Modern Art Icons by Louis Vutton Foundation
The impressive Shchukin Collection with geniuses of Impressionism and the avant-garde of the 20th century can be visited until February 20, 2017.
This exhibition, which is one of the highlights of the 2016-2017 Franco-Russian cultural tourism year, pays homage to one of the greatest art patrons of the early 20th century, Sergei Shchukin, a Russian visionary collector of modern art French and impeller in Russia of a series of great artists that arose by the influence of the French avant-garde movement.
The exhibition has received a generous contribution from the Hermitage Museum and the Pushkin Museum and the participation of both in the elaboration of the project, presents a significant set of 160 masterpieces by Impressionist, Post-Impressionist and Modern artists of the Shchukin Collection, with special Emphasis on the art of Monet, Cézanne, Gauguin, Matisse and Picasso, Renoir and Van Gogh among other great artists.
A splendid collection of art.
There were several art collectors in the Shchukin family. Sergei’s brother, Piotr Shchukin, built an important collection of ancient Russian art and artifacts and owned several Impressionist masterpieces, while his brother Dimitri Shchukin assembled «Moscow’s finest collection of Ancient Masters» who eventually entered the Pushkin Museum. Another brother, Ivan, also collected art.
Shchukin made his first art purchases after a trip to Paris in 1897, when he bought his first Monet. He later bought numerous works from a total of 258 paintings that adorned the walls of his palace in Moscow.
In 1914, Shchukin owned thirteen Monets, including the iconic «Lady in the Garden» and a smaller but complete version of «Picnic», three Renoir, eight Cézanne, including the famous «Carnival» (Mardi Gras), four Van Gogh, Sixteenth Gauguin of the Tahitian period of the painter, etc. Shchukin was particularly notable for his long association with Matisse, who decorated his mansion and created one of his iconic paintings, La Danse, especially for Shchukin. La Danse is commonly recognized as «a key point in the career of Matisse and in the development of modern painting.»
The collection also featured fifty works by Pablo Picasso, including most of his earliest Cubist works, such as Three Women as well as important landscapes, but also some key pieces from the Blue and Pink periods. In 1909, Shchukin opened his home on Sundays for public hearings, introducing French avant-garde painting to the leading Russian artists of the moment.
After the revolution.
After the Revolution of 1917, the government appropriated its collection (decree of the Council of the People’s Commissioners, signed Lenin, November 8, 1918), while Shchukin escaped to Paris, where he died in 1936. His mansion in Moscow Became the State Museum of New Western Art, being section II the mansion and the collection of the other famous Russian pattern Ivan Morozov. Eventually (1928), the two sections were combined In 1948 the State Museum of New Western Art was closed by a decree signed by Stalin due to its allegedly bourgeois, cosmopolitan and ill-oriented works of art. The two collections were randomly divided between the Pushkin Museum of Fine Arts and the State Museum of the Hermitage in St. Petersburg.
The revolutionary collector who changed the course of Russian art.
Thanks to Shchukin’s extraordinary ability to select only representative masterpieces, Russian artists such as Mikhail Larionov, Kazimir Malevich, Vladimir Tatlin and countless great female artists such as Goncharova, Exter, Rozanova, or Liubov Popova, to whom we are fortunate able to contemplate in the Thyssen Museum of Madrid.
These great contemporary revolutionary painters were able to acquire an immediate knowledge of the latest and important events of modern art without even having to go to Paris. Shchukin owned 38 of Matisse’s most outstanding works, as well as 50 paintings by Picasso (at that time the most important collection of the genius of Malaga).

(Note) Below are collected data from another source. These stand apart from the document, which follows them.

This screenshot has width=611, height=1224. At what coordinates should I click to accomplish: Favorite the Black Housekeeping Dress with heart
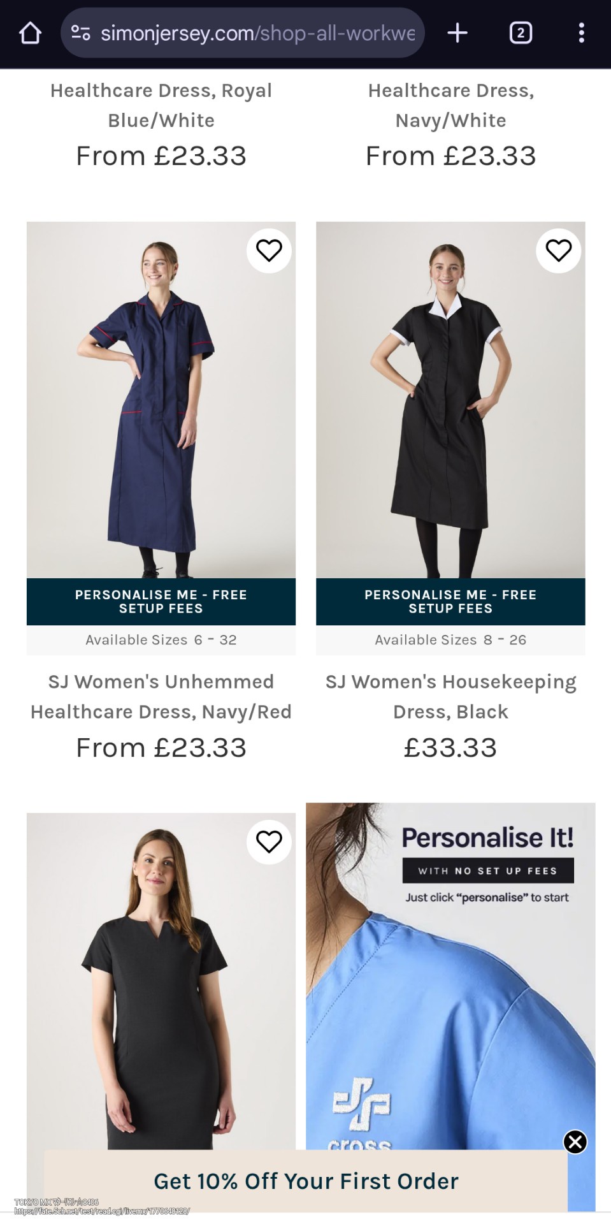pyautogui.click(x=558, y=251)
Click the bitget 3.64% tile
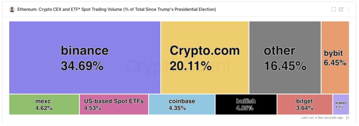The height and width of the screenshot is (126, 359). 304,104
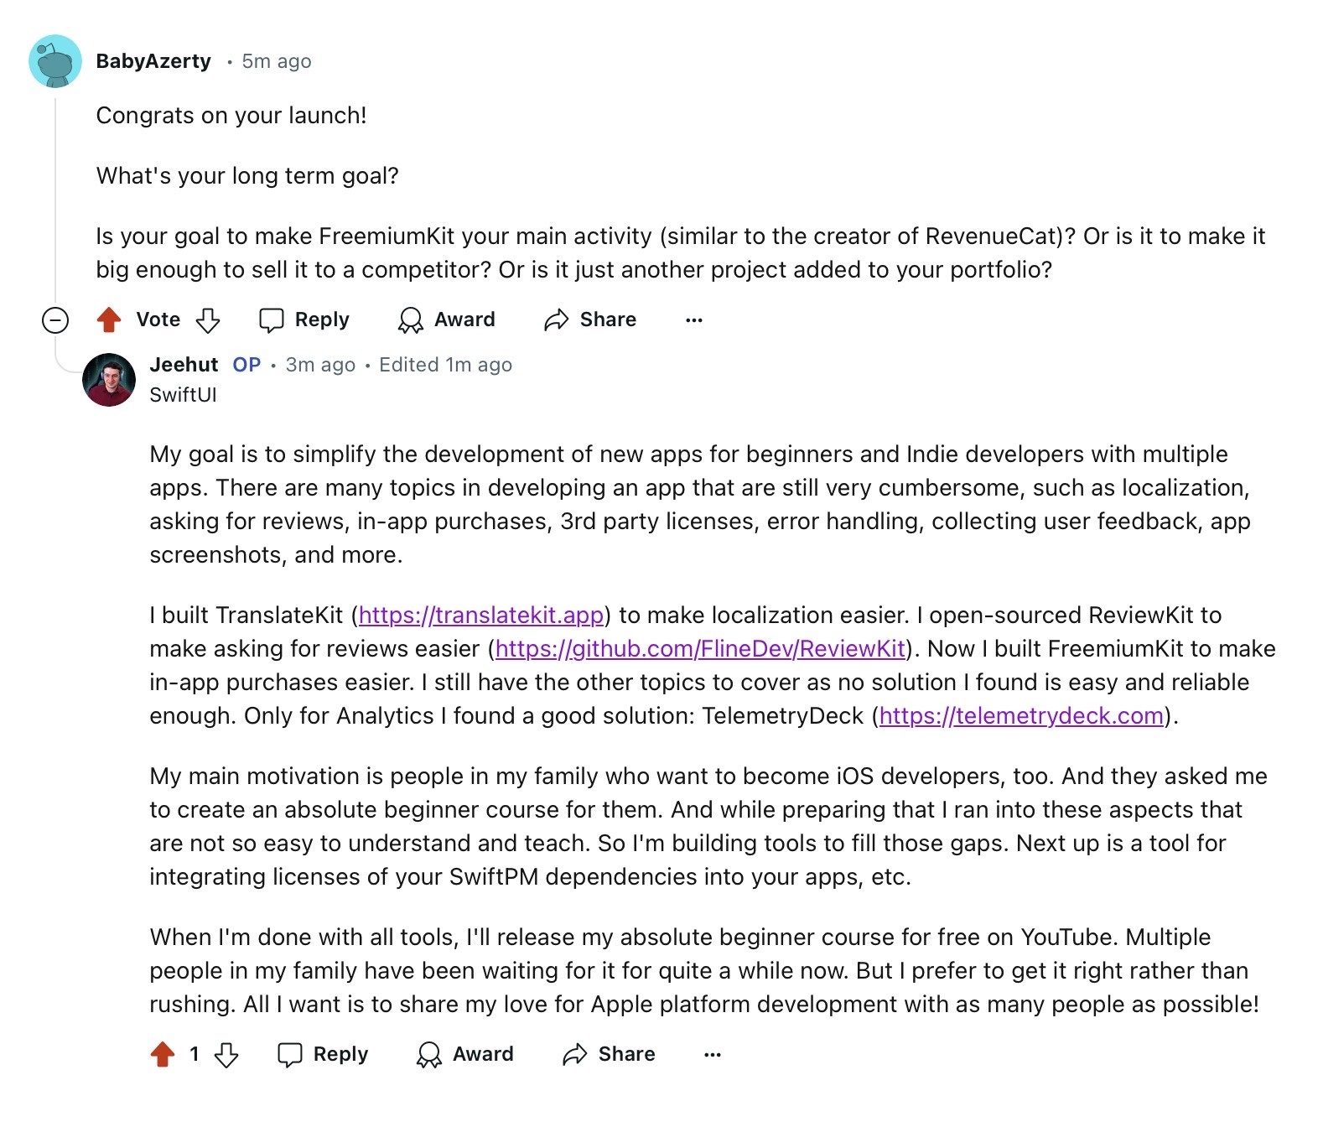Open more options on BabyAzerty's comment
Viewport: 1323px width, 1127px height.
pos(693,320)
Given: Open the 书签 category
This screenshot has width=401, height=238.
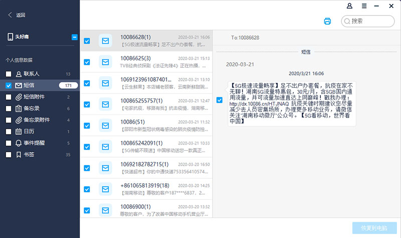Looking at the screenshot, I should [28, 154].
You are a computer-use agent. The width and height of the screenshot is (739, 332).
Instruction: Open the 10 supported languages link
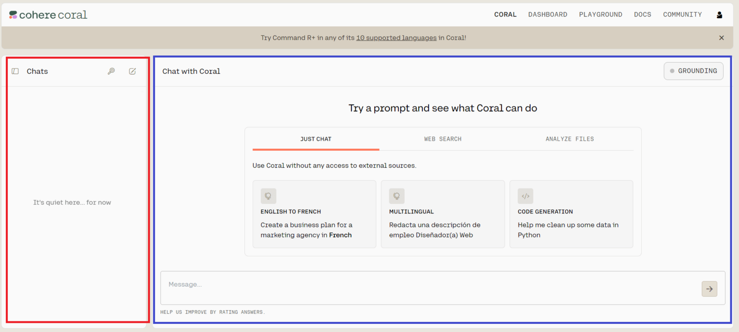coord(396,38)
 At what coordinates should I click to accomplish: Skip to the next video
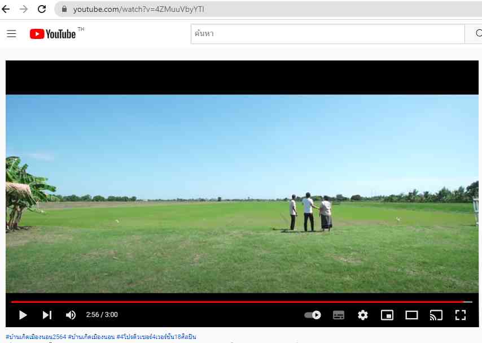pos(47,315)
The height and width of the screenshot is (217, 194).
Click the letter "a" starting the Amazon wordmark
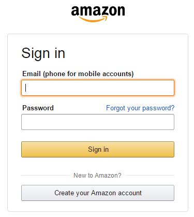pyautogui.click(x=76, y=11)

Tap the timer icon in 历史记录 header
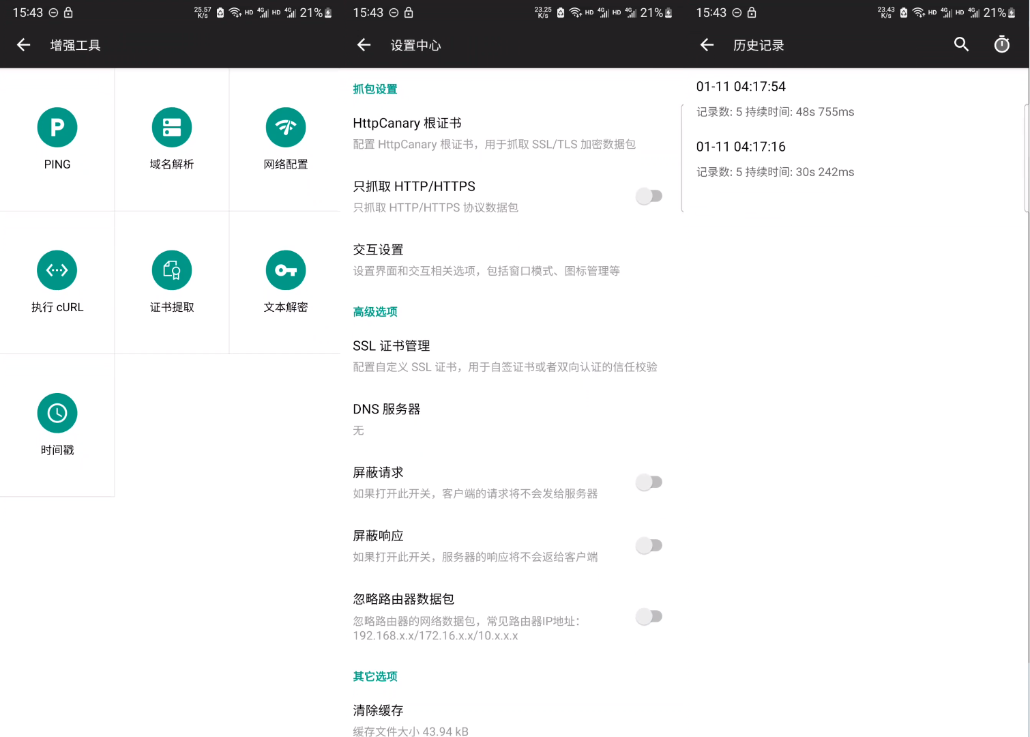click(1001, 45)
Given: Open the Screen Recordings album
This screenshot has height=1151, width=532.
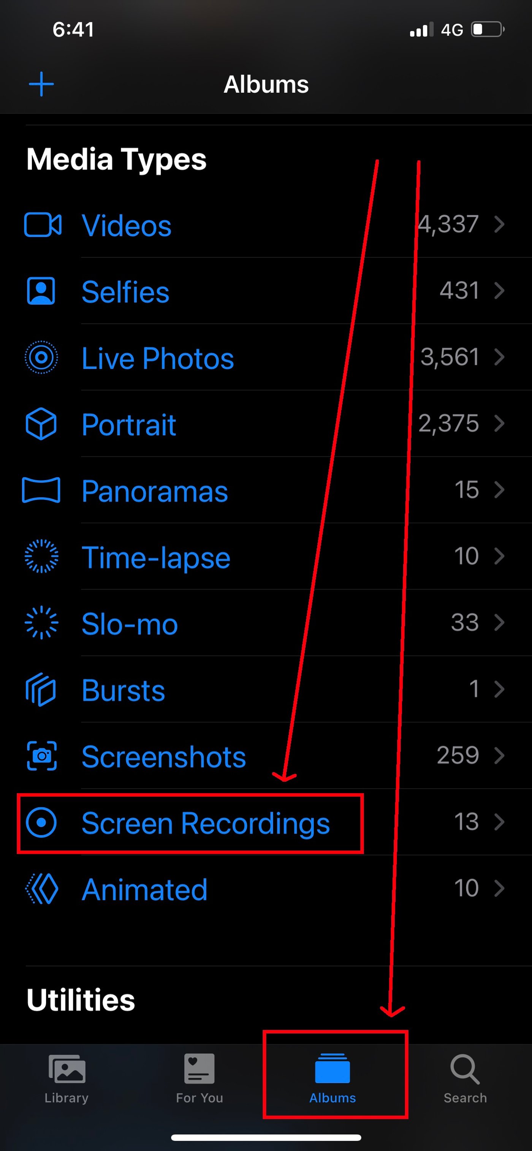Looking at the screenshot, I should coord(205,823).
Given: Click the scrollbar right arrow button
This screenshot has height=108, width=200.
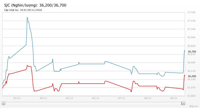Looking at the screenshot, I should (183, 103).
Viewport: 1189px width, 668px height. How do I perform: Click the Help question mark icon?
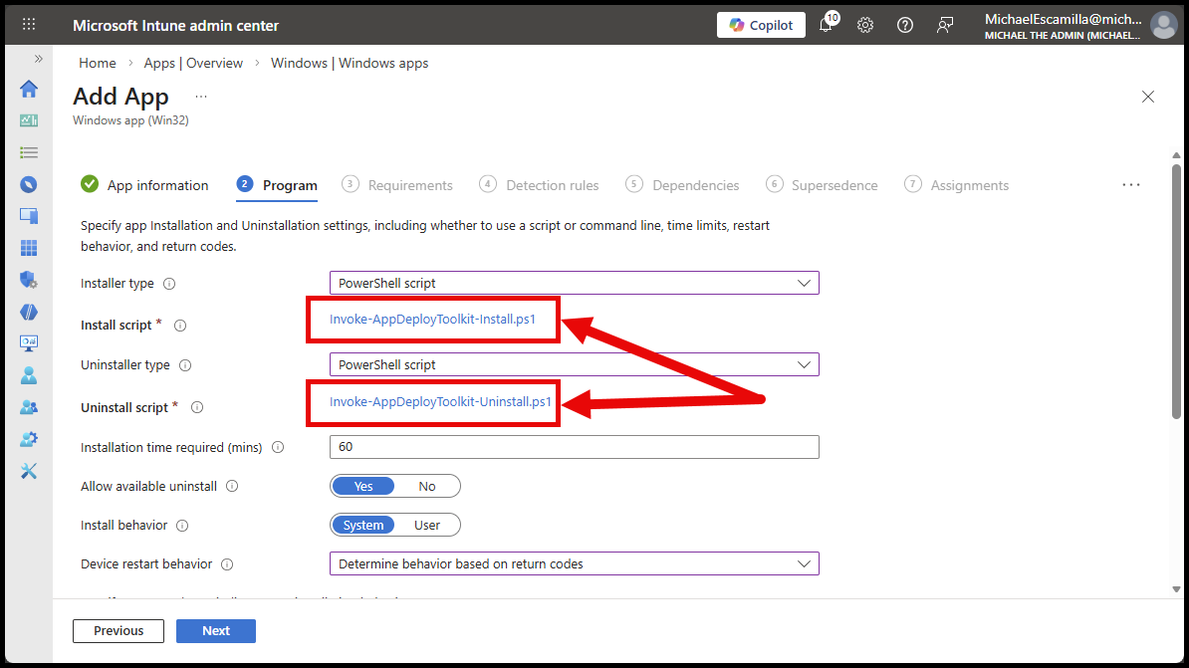click(x=905, y=25)
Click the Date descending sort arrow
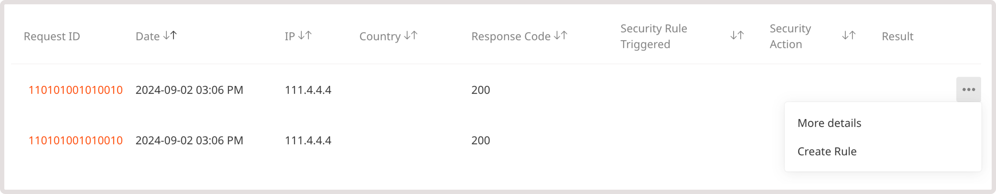This screenshot has width=996, height=194. [x=166, y=36]
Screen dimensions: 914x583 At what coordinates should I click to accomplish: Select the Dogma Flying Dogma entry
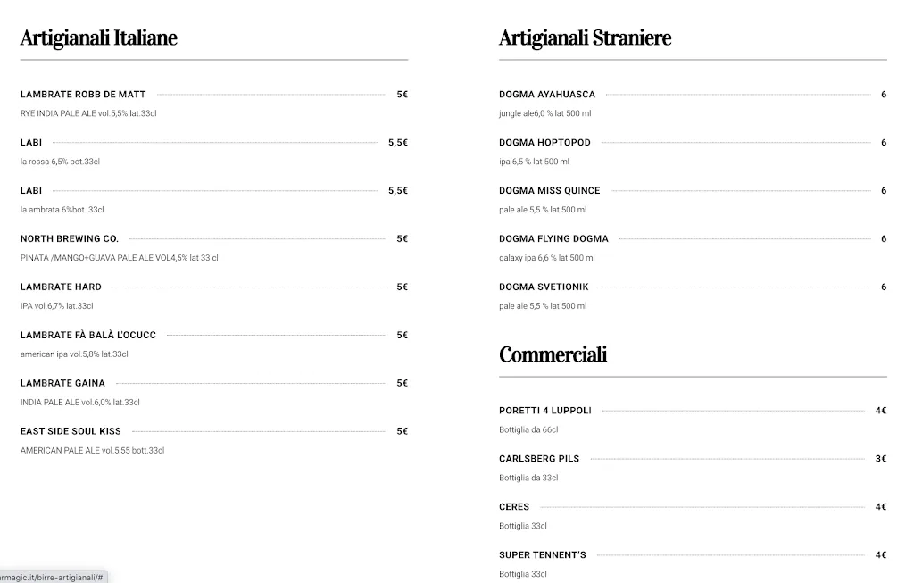[x=553, y=238]
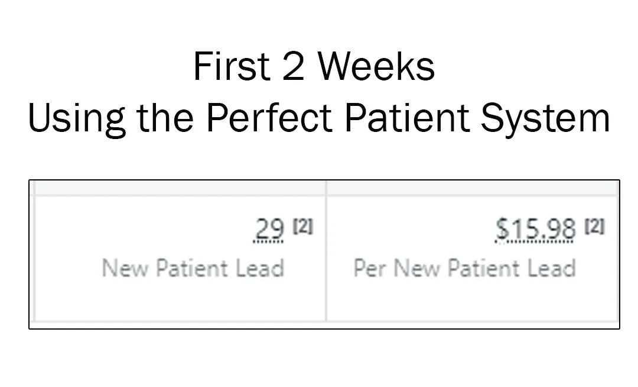Image resolution: width=638 pixels, height=387 pixels.
Task: Click empty space below Per New Patient Lead label
Action: [x=472, y=301]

An exhibition that can not be missed.
The exhibition ‘Icons of Modern Art. The Shchukin Collection’, curated by Anne Baldassari, and the inauguration at the Louis Vuitton Paris Foundation this autumn (October 22-February 20, 2017), will play several important roles. First, it will be possible to distinguish the Shchukin collection from that of Morozov, with which he has so far been inextricably linked, and thus fully appreciate the brilliance and coherence of his artistic judgment. Morozov also bought important paintings, but always slightly in the shadow of Shchukin.
Unlike Shchukin he relied on a team of advisors, and never opened his collection to the public. The juxtaposition of paintings from the Shchukin collection with works selected by the pre-revolutionary Russian avant-garde emphasizes the remarkable role played by this modest and austere man in the modern movement, promoting the work of some of his greatest exponents.